Posted by Andy Wheeler on March 14, 2012

https://andrewpwheeler.com/2012/03/14/reference-lines-for-star-plots-aid-interpretation/

A quick SPSS tip: Using vertical selection in Notepad++ to edit printed MACRO statements

The version of the SPSS syntax editor is really nice and I use it for most of daily analysis. Sometimes though I utlize the text editor Notepadd++ for various tasks that are difficult to accomplish in the SPSS editor. Here I will highlight one instance which I have found Notepad++ to be really helpful, editing printed MACRO statements by using vertical selection.

To start off with a brief example, I have created a very simple MACRO that has an obvious error in it.

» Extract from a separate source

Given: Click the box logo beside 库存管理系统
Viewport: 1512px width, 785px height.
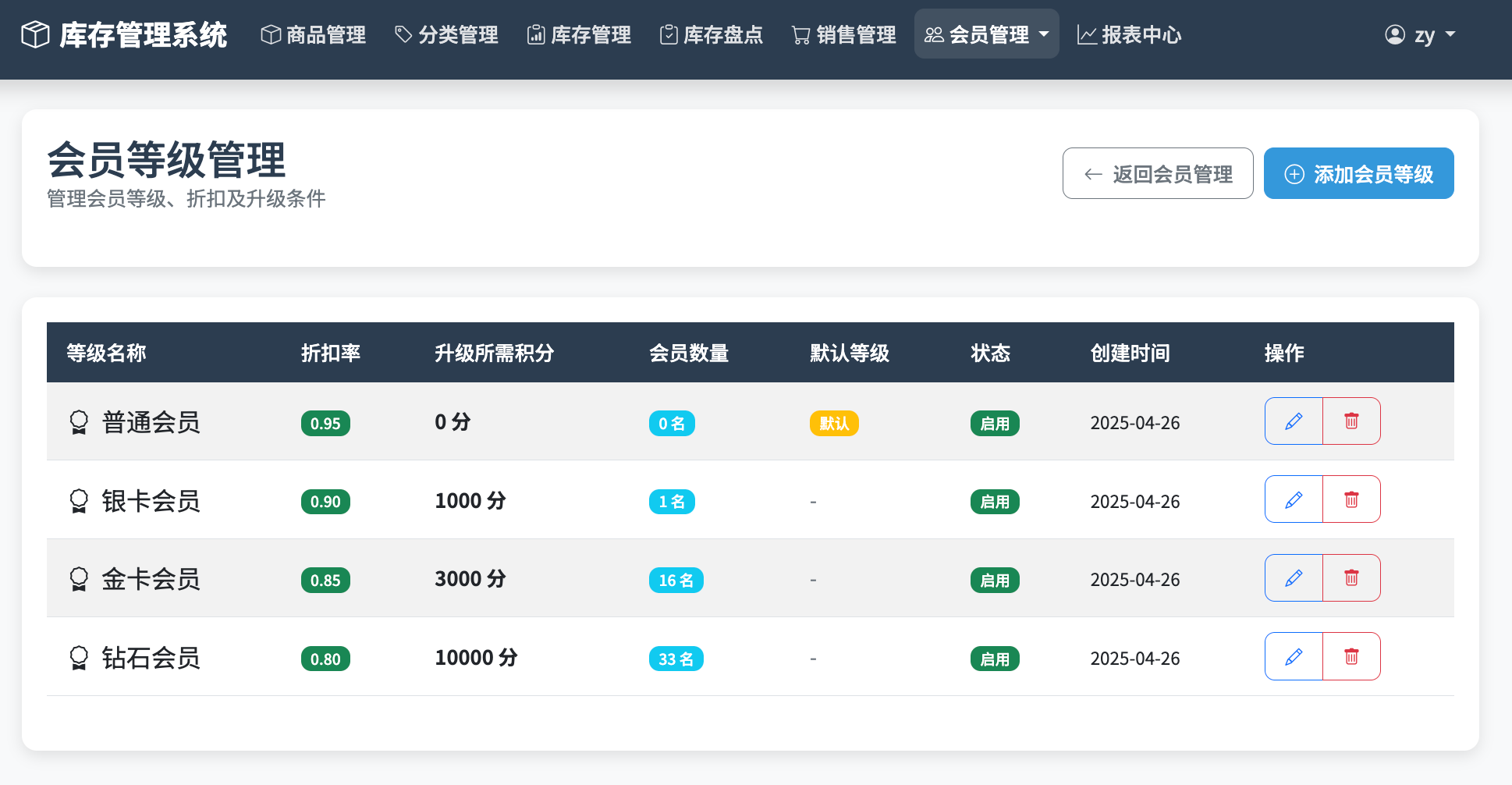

**************************************************.
data list free / V1 (F2.0) V2 (F2.0) V3 (A4).
begin data
1 2 aaaa
3 4 bbbb
5 6 cccc
end data.
dataset name input.

DEFINE !example ().
compute X = V1 + V3.
!ENDDEFINE.

set mprint on.

!example.
**************************************************.

When expanded, the printed statement in the output viewer appears like this;

  56  0 M>   
  57  0 M>  . 
  58  0 M>  compute X = V1 + V3 
  59  0 M>  .

Now this is a trivial problem to fix, but what if you have 100’s of line of code and want to edit out all of the beginning text before the commands (e.g. the 59 0 M> part)? It is useful to debug the expanded code because when debugging you can step through the expanded code but not the MACRO code. To edit out the intial lines in Notepad++ is not very hard though because of the ability to utilize vertical selection. If you copy and paste the expanded macro statements into Notepadd++, then press Alt and Shift simultaneously (this is for Windows, I’m not sure about other operating systems), one can vertically select the first 13 columns of text and delete them in one swoop. See picture below to see what I am talking about with vertical selection.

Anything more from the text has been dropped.